Learning from a lot: Empirical Bayes in high-dimensional prediction settings (1709.04192v2)
Abstract: Empirical Bayes is a versatile approach to learn from a lot' in two ways: first, from a large number of variables and second, from a potentially large amount of prior information, e.g. stored in public repositories. We review applications of a variety of empirical Bayes methods to several well-known model-based prediction methods including penalized regression, linear discriminant analysis, and Bayesian models with sparse or dense priors. We discuss
formal' empirical Bayes methods which maximize the marginal likelihood, but also more informal approaches based on other data summaries. We contrast empirical Bayes to cross-validation and full Bayes, and discuss hybrid approaches. To study the relation between the quality of an empirical Bayes estimator and $p$, the number of variables, we consider a simple empirical Bayes estimator in a linear model setting.
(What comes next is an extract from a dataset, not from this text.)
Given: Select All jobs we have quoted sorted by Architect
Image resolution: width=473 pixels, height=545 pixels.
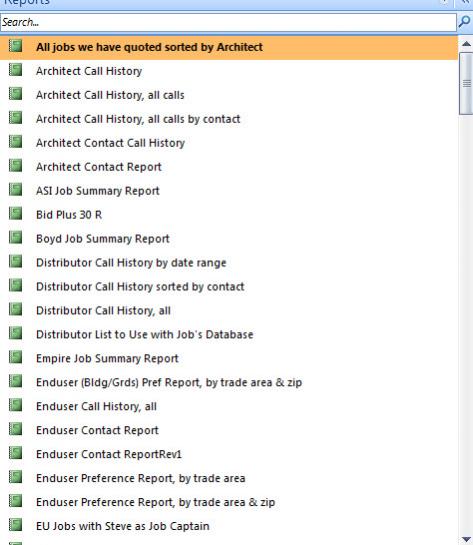Looking at the screenshot, I should coord(229,47).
We argue that empirical Bayes is particularly useful when the prior contains multiple parameters which model a priori information on variables, termed `co-data'. In particular, we present two novel examples that allow for co-data. First, a Bayesian spike-and-slab setting that facilitates inclusion of multiple co-data sources and types; second, a hybrid empirical Bayes-full Bayes ridge regression approach for estimation of the posterior predictive interval.